Wednesday, 4 May 2016
SDR part 2
Work on the SDR continues but it is proving to be quite complicated to
get to work. I am currently working on the ADC interface to the software.
Originally I tried to implement it with plain logic but that did not prove fast
enough. I am now doing the job properly using ISERDESE2 and IDELAYE2
The ISERDESE2 block does the serial to parallel conversion but
it is necessary to use IDELAYE2 blocks to delay the sample clocks so they
are centred at the eye of the symbol. The reason for this is the time uncertainty due
to a delays caused by buffering and routing of the high speed data clock.
The software has to go through a training sequence where it moves the sample
point to find the bit transition points. This is controlled by a state machine.
An ISERDESE2 block is used in the clock sync subsystem were it
correlates the clock against itself to find the optimum sample point. More
ISERDESEs are used for the actual de-serialisation of the data lanes.

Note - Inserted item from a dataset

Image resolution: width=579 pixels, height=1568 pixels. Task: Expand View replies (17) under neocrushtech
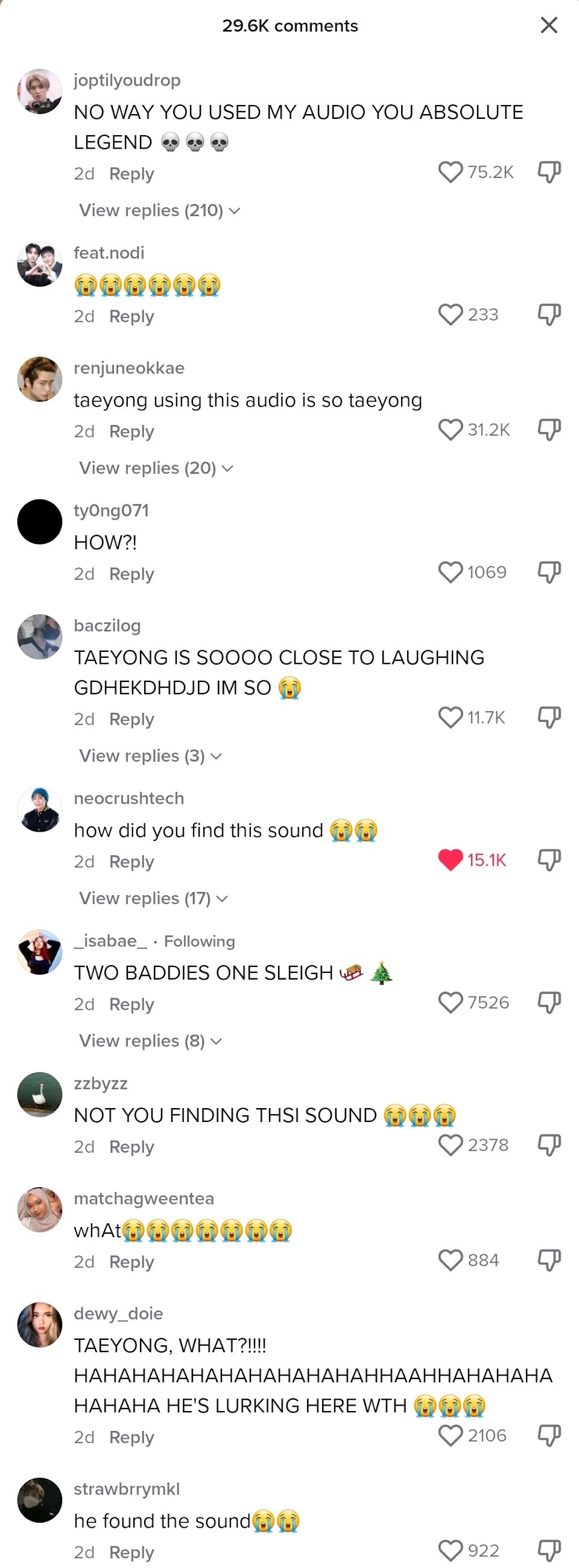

There are 2 data lanes per channel and four channels.
The channels operate at 500 MHz (4 x 125 MHz). Data is read on both
the rising and the falling edges of the data clock.
Because of the delay added by the IDELAYE2 to the data clock it is also
necessary to use bit slipping to regain frame alignment of the bitstream.
The good news is that according to the Xilinx data sheet what I am trying to do
is well within the abilities of my Zynq, it is just going to take a bit longer than
I had hoped.
On the bright side this exercise is forcing me to finally learn how to write code
for Zynq based systems as I have had to use so many aspects of the device.
I have FreeRTOS working as the embedded OS, DMA from PL to PS working.
SPI comms to the ADC working and of course TCP/IP/Ethernet using
lwip for comms working.
I have included an image of the prototype system talking to SDR# using the
NetSdr protocol used by RFSpace just to prove I have been busy.